Task requirements ->
Although the data below contains pictures, output only the lines between those holding "750x570 pixels." and "This screenshot has height=611, width=882.", inclusive, exactly and without those pictures.

[Extracted material Boundary: Start]

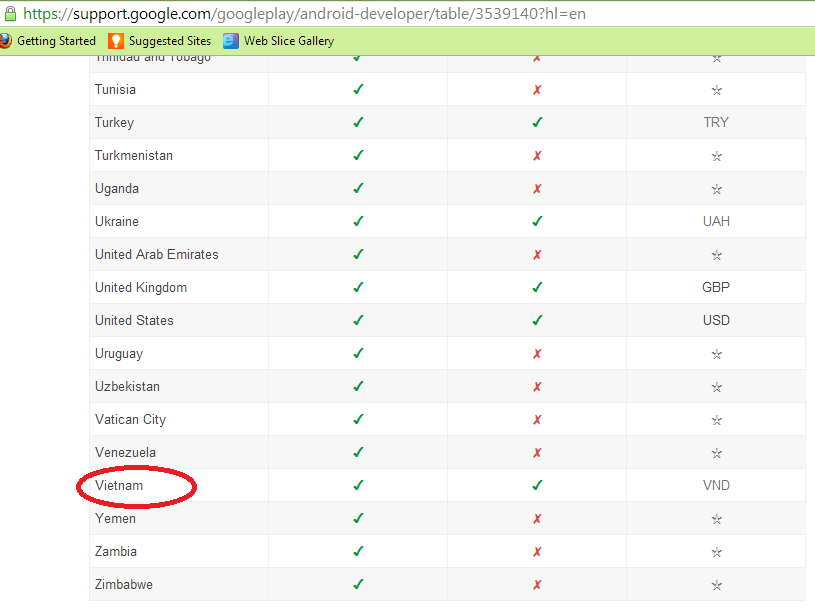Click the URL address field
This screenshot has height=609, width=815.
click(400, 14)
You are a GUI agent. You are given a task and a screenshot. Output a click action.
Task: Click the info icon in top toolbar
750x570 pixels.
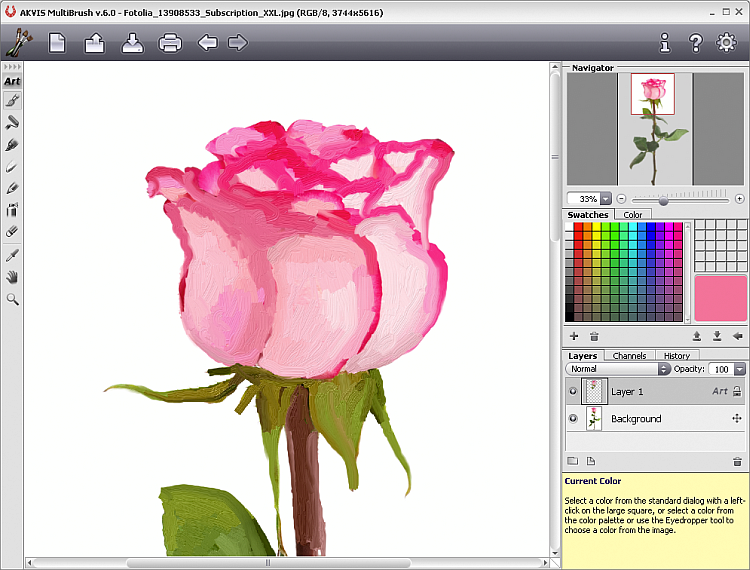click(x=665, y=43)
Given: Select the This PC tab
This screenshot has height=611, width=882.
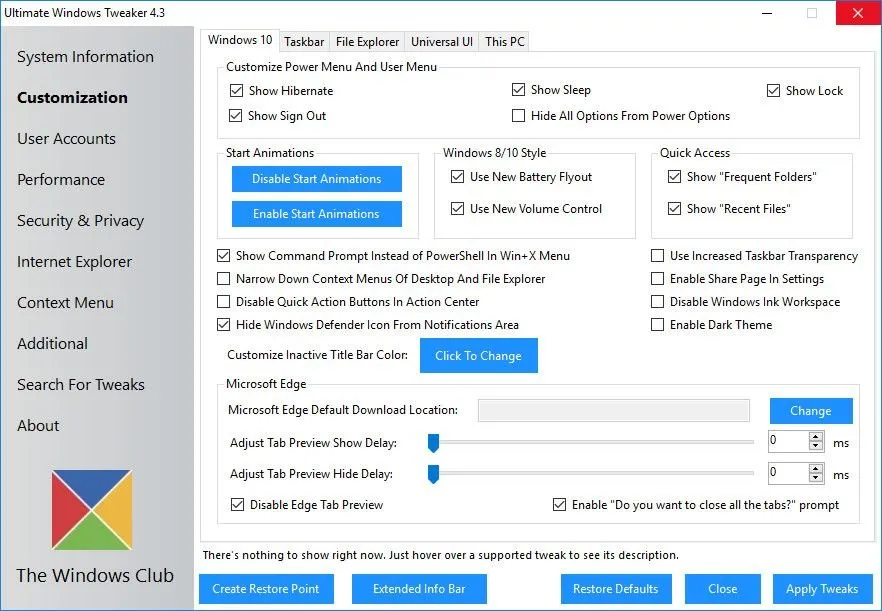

[Extracted material Boundary: End]
[Extracted material Boundary: Start]

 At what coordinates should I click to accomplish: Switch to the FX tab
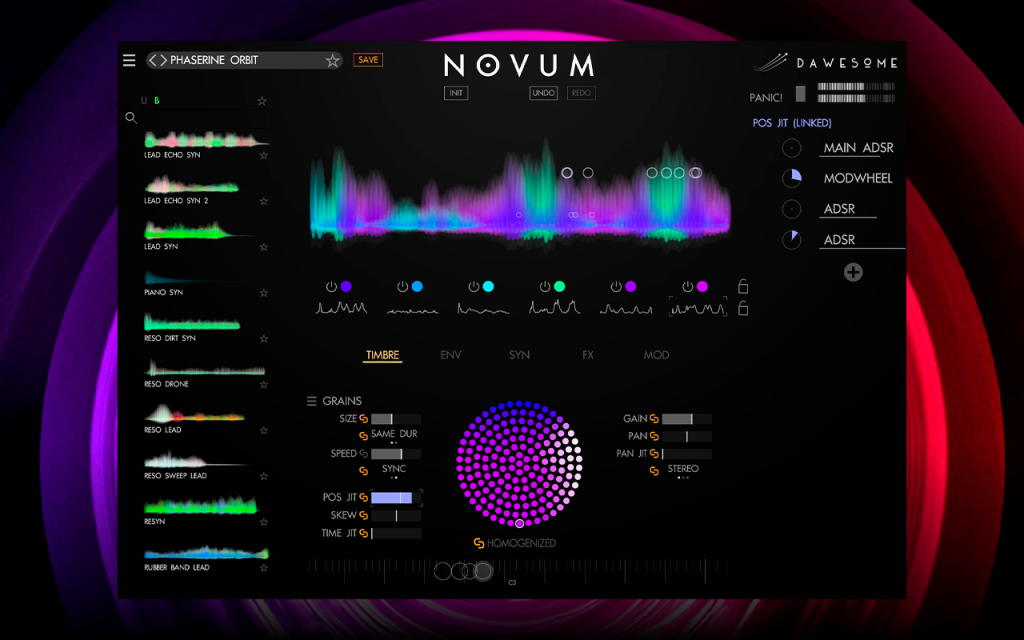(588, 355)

[Extracted material Boundary: End]

Your solution ->
750x570 pixels.
click(x=665, y=43)
Given: Select the This PC tab
This screenshot has height=611, width=882.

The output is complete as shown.